The vast majority of adults undergo treatment for low to moderate myopia and astigmatism, and the most common intervention in this group is LASIK. In children with anisometropic amblyopia, the refractive error rarely falls into the “moderate” category but rather the -8.00 to -15.00 D range. To best address their level of refractive error, it is important to consider alternative surgeries such as a phakic IOL for these patients. Additionally, most US doctors who perform pediatric laser refractive surgery choose PRK instead of LASIK. The reasons include a lower potential for flap-related complications, greater biomechanical stability, and a thicker residual bed.
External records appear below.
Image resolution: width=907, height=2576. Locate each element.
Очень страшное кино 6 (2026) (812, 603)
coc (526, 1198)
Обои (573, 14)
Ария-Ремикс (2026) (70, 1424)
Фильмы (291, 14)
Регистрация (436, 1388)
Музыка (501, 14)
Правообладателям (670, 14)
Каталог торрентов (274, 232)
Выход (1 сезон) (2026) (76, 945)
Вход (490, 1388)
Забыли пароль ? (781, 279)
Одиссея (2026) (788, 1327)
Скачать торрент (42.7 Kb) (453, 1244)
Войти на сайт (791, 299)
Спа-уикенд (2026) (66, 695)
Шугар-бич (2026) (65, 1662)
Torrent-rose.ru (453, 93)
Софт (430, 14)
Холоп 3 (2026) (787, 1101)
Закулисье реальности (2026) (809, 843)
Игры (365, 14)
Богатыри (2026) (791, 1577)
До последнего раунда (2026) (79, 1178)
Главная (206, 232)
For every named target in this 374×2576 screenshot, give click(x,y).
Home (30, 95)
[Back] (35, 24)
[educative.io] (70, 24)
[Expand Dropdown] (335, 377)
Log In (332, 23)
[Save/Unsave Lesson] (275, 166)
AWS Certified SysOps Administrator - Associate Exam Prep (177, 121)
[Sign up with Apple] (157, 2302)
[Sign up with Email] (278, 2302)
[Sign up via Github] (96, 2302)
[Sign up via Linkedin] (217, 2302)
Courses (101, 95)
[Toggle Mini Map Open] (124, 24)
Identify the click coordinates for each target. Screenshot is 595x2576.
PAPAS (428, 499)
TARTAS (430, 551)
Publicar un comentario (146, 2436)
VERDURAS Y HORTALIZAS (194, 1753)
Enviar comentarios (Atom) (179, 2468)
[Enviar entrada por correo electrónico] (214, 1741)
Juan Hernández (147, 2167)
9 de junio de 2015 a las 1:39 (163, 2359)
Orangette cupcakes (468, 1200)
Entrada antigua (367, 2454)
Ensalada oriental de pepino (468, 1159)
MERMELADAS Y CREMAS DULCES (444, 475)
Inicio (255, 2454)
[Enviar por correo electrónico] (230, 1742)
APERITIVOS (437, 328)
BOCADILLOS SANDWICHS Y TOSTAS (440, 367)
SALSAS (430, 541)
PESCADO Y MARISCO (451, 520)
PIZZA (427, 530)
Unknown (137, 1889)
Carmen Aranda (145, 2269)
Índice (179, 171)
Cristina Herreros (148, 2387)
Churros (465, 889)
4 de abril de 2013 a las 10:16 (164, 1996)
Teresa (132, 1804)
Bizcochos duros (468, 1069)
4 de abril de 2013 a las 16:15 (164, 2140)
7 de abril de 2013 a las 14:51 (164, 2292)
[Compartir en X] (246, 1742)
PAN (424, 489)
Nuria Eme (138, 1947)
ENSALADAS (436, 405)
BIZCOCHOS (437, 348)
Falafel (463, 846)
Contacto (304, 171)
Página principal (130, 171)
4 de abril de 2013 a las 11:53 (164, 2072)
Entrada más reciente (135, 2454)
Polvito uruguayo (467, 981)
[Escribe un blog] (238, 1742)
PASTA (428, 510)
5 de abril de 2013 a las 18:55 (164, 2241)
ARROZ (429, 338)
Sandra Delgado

Children tend to heal more aggressively than adults and need up to 6 months of low-dose topical steroids to reduce the formation of visually significant haze.


The last of the primary differences between adult and pediatric refractive surgery is where the procedures are performed. Most young children undergoing laser or intraocular refractive surgery require general anesthesia. The general consensus among pediatric ophthalmologists is that children should be treated in centers where pediatric patients regularly receive anesthesia. For this reason, an excimer laser is usually brought into a pediatric hospital. A pediatric ophthalmologist—one with special training in refractive surgery or in conjunction with a refractive surgeon who treats adults—will then perform the procedure and manage the patient pre- and postoperatively.


Pediatric refractive surgery has more dissimilarities than similarities to adult refractive surgery. Managing these differences and associated logistical challenges is the main factor in the slow adoption of pediatric refractive surgery in the United States. Several pediatric ophthalmologists, however, recently formed the Pediatric Refractive Eye Surgery Study (PRESS) group. They are working in sites across the county and in Canada to navigate these challenges and to help to bring high-quality pediatric refractive surgery to all children who are in need of treatment.